:: Exercise ::
Write out exactly, with no other output, the lines below from the one that contains "How do I perform: Open Liverpool" through the end.

:: Given data ::
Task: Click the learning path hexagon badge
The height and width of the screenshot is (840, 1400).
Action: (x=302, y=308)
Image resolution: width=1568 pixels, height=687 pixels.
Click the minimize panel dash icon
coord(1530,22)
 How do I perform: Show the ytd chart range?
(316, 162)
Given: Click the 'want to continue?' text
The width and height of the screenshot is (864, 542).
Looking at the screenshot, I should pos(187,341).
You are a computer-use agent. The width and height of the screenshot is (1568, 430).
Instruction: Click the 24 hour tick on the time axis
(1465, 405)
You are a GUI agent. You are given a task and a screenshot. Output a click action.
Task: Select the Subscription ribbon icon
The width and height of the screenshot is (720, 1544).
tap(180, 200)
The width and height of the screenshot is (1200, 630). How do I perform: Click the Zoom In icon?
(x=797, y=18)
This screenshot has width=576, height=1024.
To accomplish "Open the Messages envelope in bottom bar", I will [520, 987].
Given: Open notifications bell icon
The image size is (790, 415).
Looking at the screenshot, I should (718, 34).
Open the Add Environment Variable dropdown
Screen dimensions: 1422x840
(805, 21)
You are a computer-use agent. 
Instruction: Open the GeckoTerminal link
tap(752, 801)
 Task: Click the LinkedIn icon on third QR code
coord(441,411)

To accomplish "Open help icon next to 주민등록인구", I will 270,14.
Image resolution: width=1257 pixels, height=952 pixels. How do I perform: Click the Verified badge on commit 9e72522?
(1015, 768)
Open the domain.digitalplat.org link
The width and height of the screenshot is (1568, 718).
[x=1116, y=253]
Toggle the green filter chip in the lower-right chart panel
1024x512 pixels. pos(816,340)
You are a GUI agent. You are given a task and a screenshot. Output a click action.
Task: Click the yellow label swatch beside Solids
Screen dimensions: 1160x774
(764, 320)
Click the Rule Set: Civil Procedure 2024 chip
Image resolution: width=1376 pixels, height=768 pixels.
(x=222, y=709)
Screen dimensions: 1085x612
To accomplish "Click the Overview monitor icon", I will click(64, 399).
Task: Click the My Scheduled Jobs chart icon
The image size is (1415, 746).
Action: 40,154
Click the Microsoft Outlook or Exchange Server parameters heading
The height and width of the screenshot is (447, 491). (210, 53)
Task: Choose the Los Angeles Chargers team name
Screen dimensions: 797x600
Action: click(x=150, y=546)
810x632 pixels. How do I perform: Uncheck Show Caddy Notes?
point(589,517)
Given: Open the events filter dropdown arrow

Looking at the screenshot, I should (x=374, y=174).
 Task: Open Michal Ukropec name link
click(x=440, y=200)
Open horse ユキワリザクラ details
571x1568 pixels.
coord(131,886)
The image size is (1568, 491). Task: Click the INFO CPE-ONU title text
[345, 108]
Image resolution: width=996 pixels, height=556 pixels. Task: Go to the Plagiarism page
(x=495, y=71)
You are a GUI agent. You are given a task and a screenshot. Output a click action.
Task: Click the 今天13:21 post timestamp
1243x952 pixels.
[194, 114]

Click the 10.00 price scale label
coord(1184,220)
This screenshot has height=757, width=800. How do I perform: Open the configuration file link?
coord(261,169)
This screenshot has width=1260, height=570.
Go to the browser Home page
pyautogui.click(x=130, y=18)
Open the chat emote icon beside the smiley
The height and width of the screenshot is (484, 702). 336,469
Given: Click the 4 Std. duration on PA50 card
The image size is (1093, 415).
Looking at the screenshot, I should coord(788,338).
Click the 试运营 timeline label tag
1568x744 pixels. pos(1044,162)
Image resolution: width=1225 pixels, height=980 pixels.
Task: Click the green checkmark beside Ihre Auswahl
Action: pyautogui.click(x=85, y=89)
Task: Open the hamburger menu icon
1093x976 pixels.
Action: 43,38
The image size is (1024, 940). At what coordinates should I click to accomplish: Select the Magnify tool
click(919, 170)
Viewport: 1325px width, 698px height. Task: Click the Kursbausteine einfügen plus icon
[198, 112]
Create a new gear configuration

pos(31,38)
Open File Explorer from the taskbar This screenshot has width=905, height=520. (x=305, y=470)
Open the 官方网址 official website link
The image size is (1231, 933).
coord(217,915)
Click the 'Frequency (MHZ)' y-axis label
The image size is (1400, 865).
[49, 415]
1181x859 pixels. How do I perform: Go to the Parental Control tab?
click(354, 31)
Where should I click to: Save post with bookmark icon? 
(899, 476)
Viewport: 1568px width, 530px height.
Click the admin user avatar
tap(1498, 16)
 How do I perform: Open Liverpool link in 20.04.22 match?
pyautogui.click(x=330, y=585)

:: Task answer ::
 How do I perform: Open Liverpool link in 20.04.22 match?
pyautogui.click(x=330, y=585)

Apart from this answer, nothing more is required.